Fanini applaude l'Uci: perfetta la nuova strategia antidoping

| 22/06/2007 | 00:00
«Ringrazio e apprezzo il presidente dell’UCI McQuaid per l’importante iniziativa promossa contro chi si dopa. Pur essendo in lite con l’UCI da oltre 10 anni per il modo in cui viene guidato il ciclismo – commenta Ivano Fanini, patron dell’Amore & Vita McDonalds – ora devo ammettere che questa mossa è veramente lodevole ed efficace.

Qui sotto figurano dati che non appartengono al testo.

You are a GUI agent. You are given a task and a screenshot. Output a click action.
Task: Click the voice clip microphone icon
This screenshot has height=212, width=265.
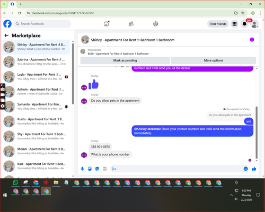pos(82,169)
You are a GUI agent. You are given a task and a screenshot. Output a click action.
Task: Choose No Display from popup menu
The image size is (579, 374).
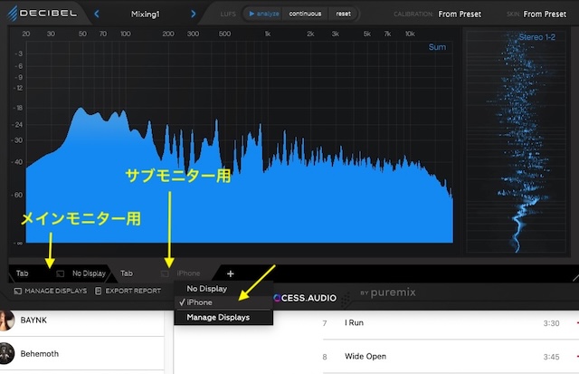(x=206, y=288)
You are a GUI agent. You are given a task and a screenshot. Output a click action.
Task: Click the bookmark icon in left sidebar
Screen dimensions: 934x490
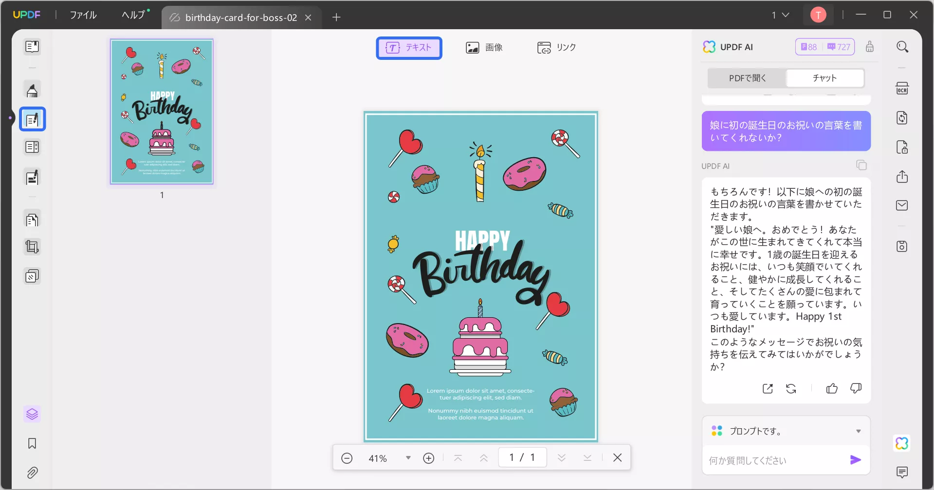pyautogui.click(x=32, y=443)
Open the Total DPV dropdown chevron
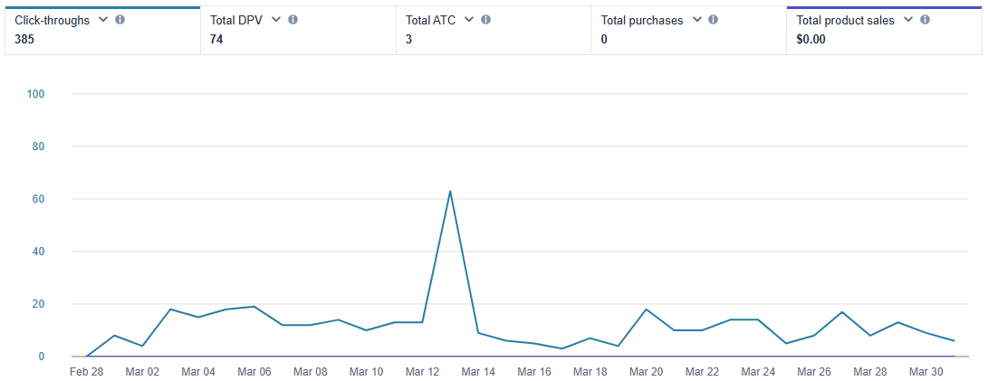This screenshot has width=988, height=381. coord(275,20)
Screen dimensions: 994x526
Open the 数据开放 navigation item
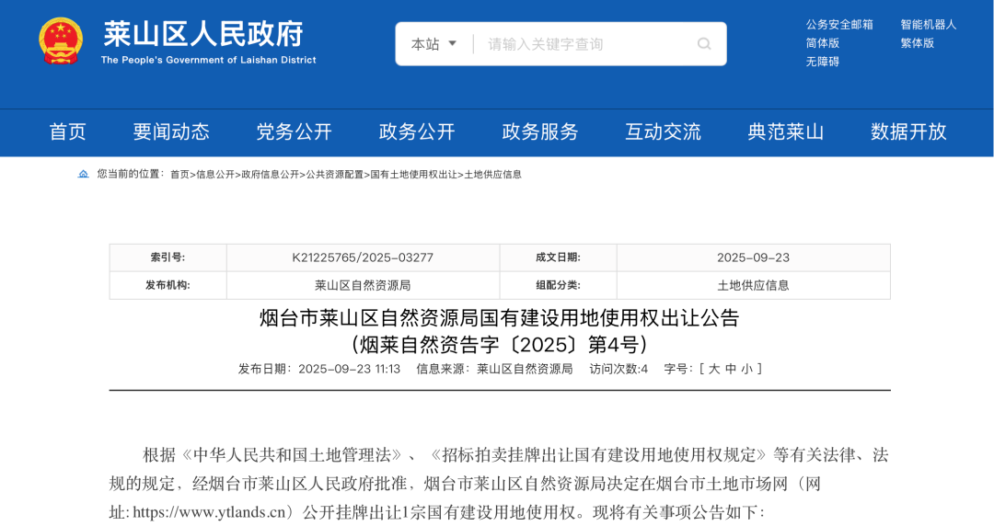pos(908,132)
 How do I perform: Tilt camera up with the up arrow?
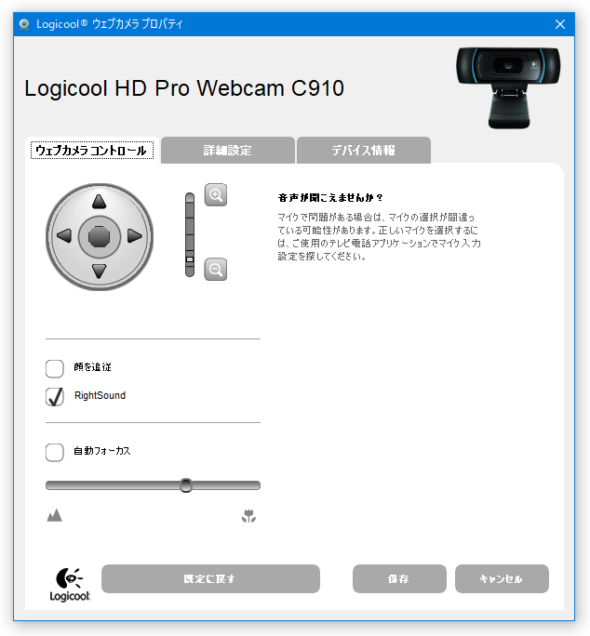coord(99,202)
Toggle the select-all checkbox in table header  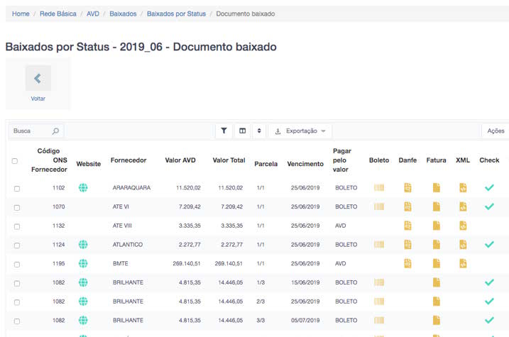15,161
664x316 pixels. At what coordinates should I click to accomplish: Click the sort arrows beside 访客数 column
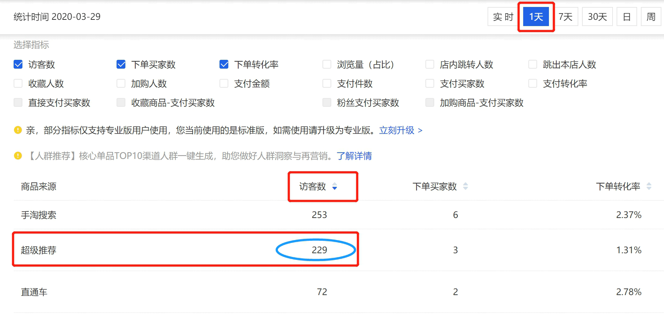point(335,186)
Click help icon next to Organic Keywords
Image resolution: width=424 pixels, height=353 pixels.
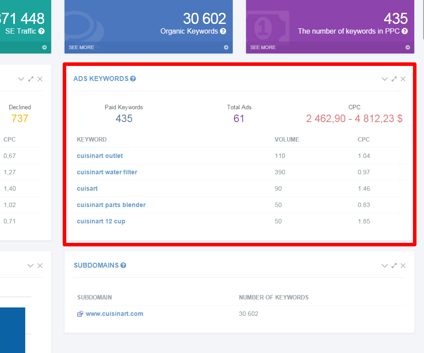223,31
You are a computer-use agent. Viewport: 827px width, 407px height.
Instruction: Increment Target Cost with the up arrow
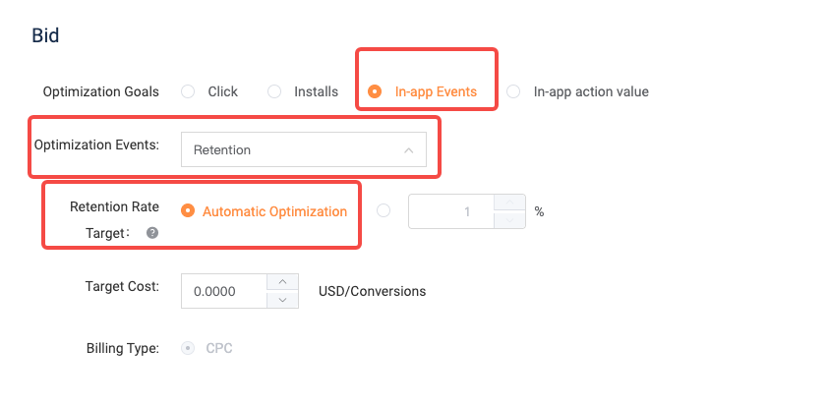(x=282, y=282)
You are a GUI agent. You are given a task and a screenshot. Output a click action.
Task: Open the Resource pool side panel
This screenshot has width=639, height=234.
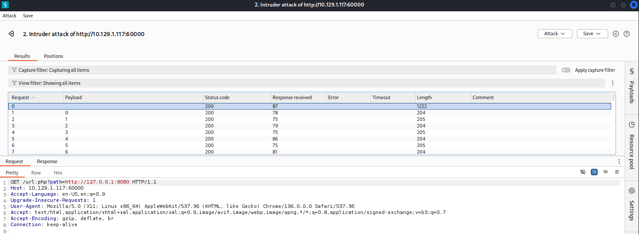[632, 145]
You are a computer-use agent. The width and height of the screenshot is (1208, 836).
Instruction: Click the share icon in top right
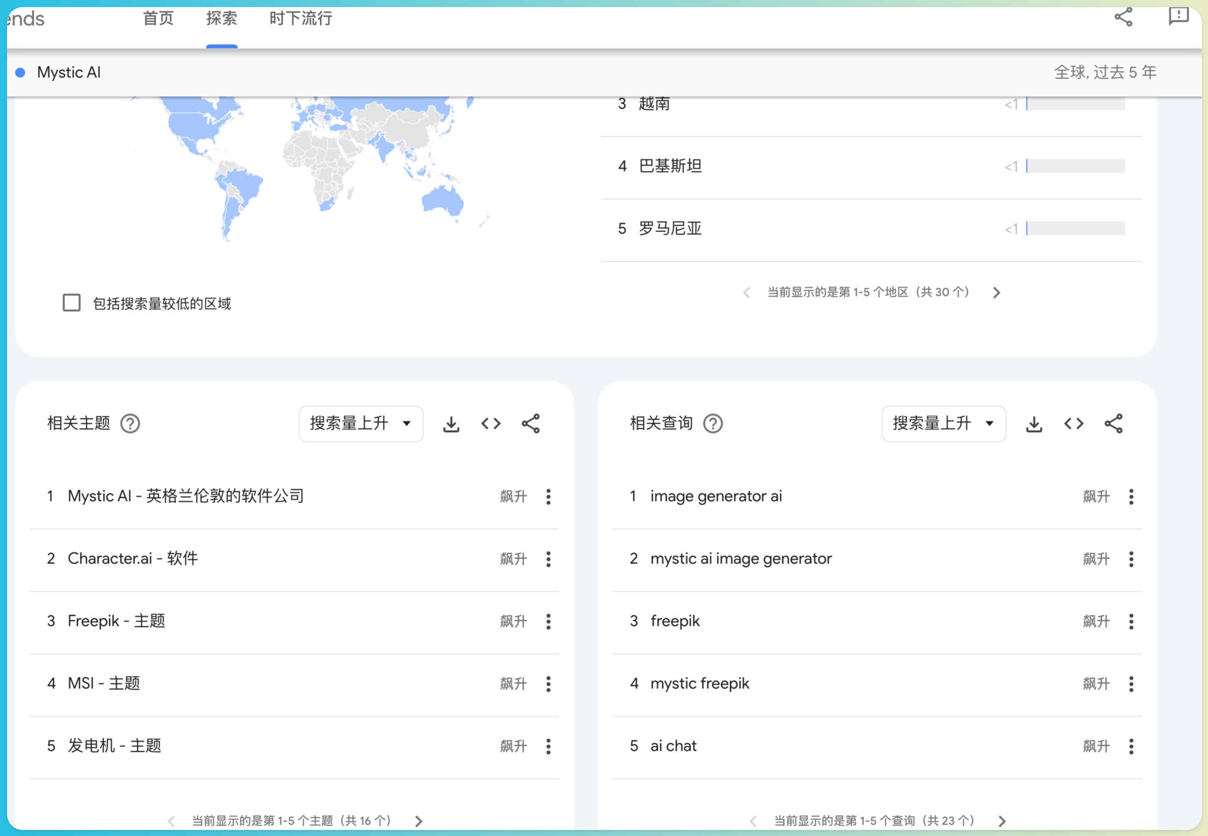point(1124,17)
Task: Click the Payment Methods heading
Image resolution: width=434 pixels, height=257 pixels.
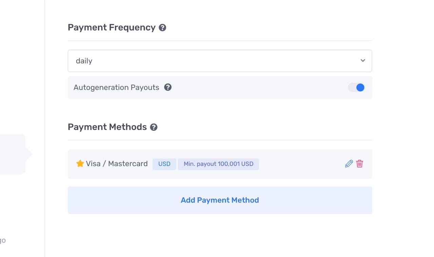Action: pyautogui.click(x=107, y=127)
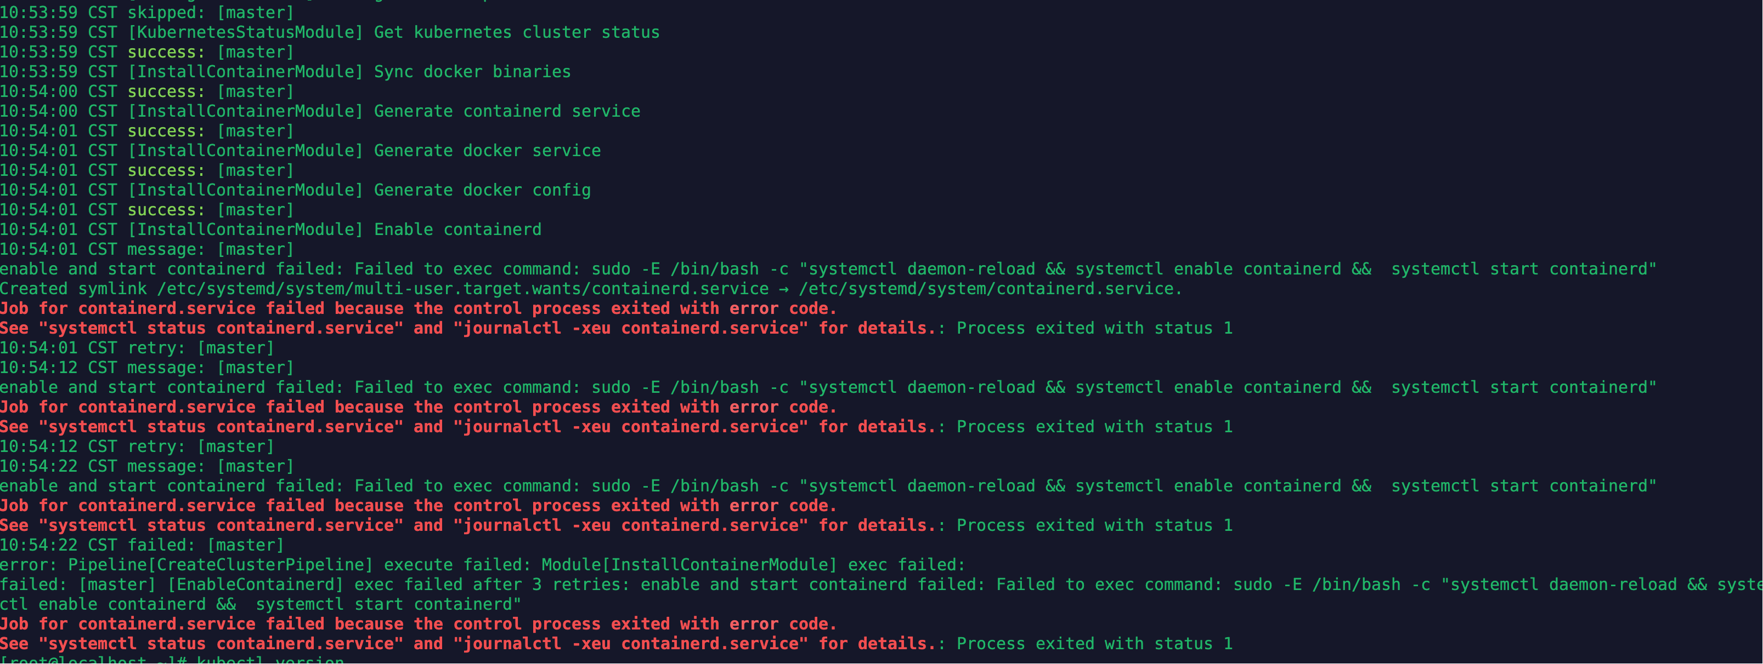Click the 10:54:22 CST message: [master] line
Viewport: 1763px width, 664px height.
click(147, 466)
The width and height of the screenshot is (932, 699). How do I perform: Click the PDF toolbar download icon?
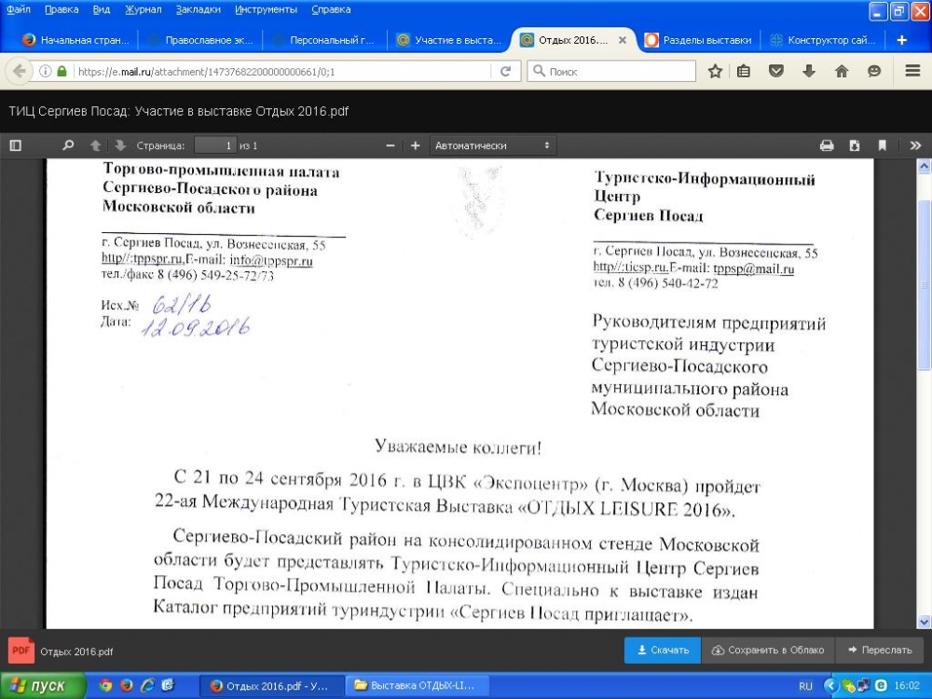coord(854,145)
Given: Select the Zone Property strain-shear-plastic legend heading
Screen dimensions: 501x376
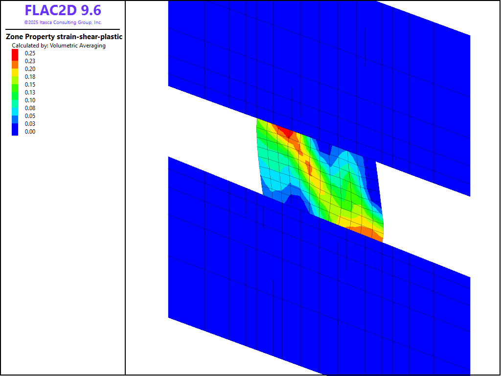Looking at the screenshot, I should click(x=64, y=37).

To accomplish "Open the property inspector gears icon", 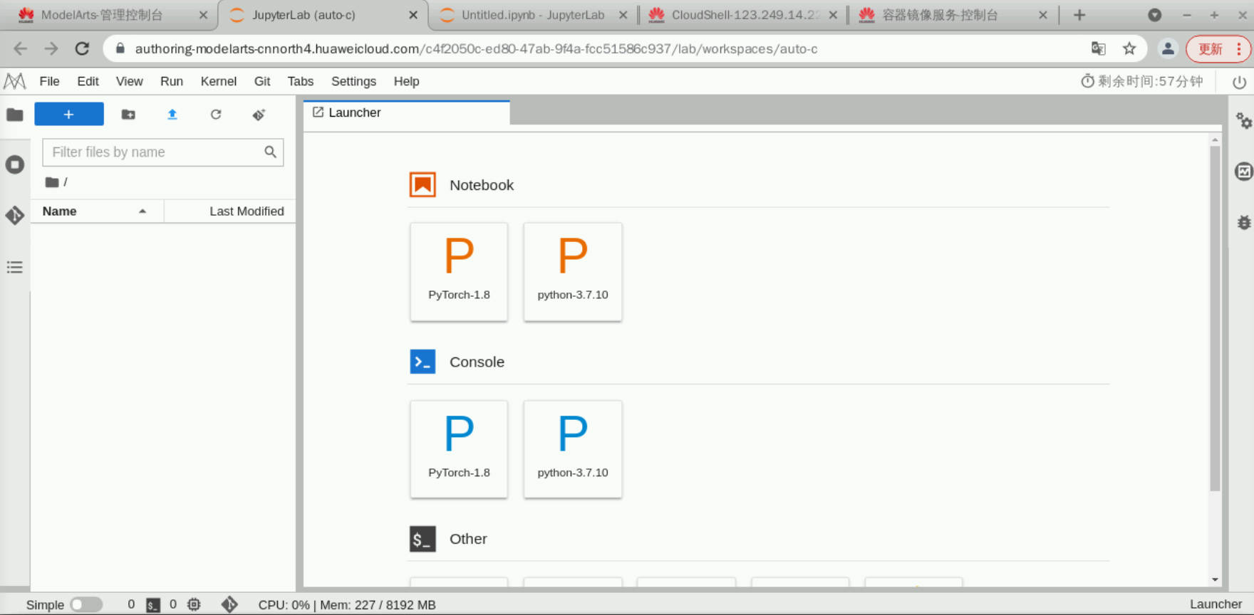I will pos(1243,121).
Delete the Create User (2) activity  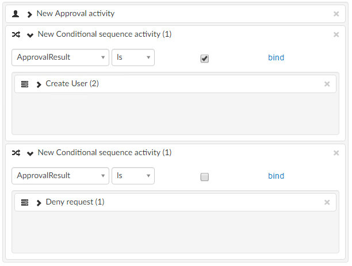click(327, 84)
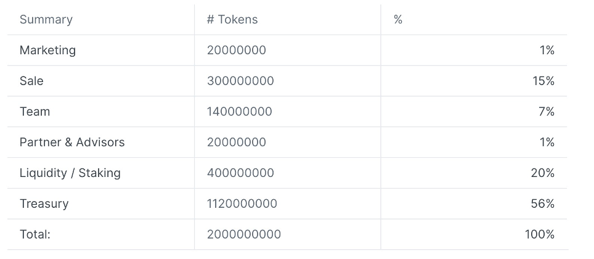
Task: Click the 100% total percentage
Action: [539, 234]
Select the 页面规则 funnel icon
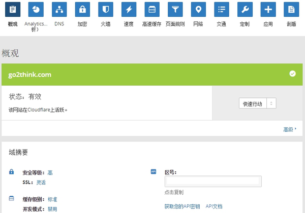 pos(175,9)
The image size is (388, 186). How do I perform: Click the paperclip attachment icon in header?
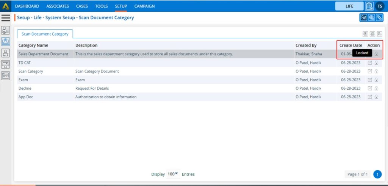pyautogui.click(x=379, y=18)

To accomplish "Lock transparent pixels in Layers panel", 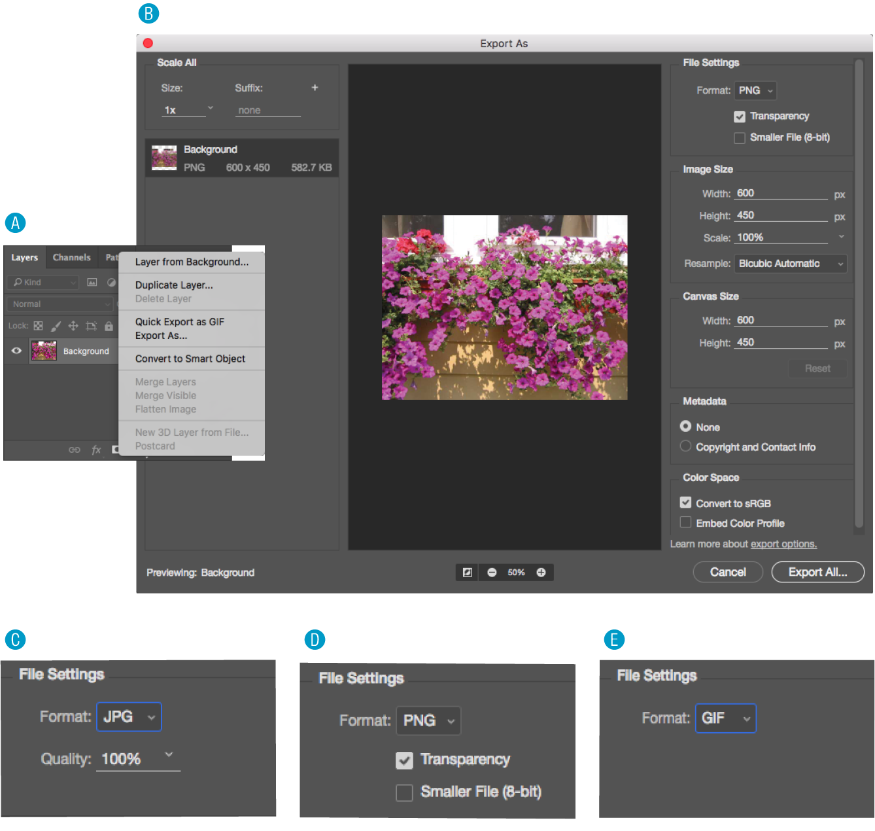I will 39,326.
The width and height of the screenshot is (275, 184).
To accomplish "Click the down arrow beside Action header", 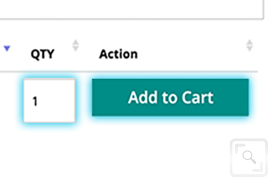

Nel 1998 l’UCI mi condannò a pagare gli stipendi dei corridori Lupi, Castaldo, Paolini, Baldoni, Massa, Profeti e gli australiani White e Rogers, fratello dell’ex campione del mondo Michael, che avevo licenziato per doping. La cosa curiosa è che allora, invece di essere premiato, ho pagato tra spese legali e quant’altro oltre 600 milioni di lire, mentre oggi questa rivoluzionaria iniziativa condanna i dopati al pagamento degli stipendi (meglio tardi che mai)! E così tutti i miei corridori - tra cui Quaranta, Kairelis, Ivanov, Gasparre e Stevenson - oltre ad aver firmato per primi l’obbligo di fare il test del DNA e di rispettare altre ferree regole interne antidoping, hanno già firmato con molta serenità anche questo nuovo testo con la variante che la pena è estesa anche ai ds e massaggiatori, anch’essi licenziati immediatamente in caso di corridore positivo o trovato in possesso di medicinali proibiti. Mi auguro che tutte le squadre di qualsiasi categoria facciano firmare ai propri corridori un impegno del genere». Aggiunge poi Fanini: «Ora voglio sperare che l’UCI e gli organizzatori del Tour non diano ascolto ai pareri contrari di vari personaggi e di associazioni quasi tutte guidate da ex corridori che in carriera non sempre hanno avuto un comportamento limpido in materia di doping. Devono quindi tenere da subito la linea dura anche con gli spagnoli iniziando dal numero uno Valverde, come già stato fatto per Basso».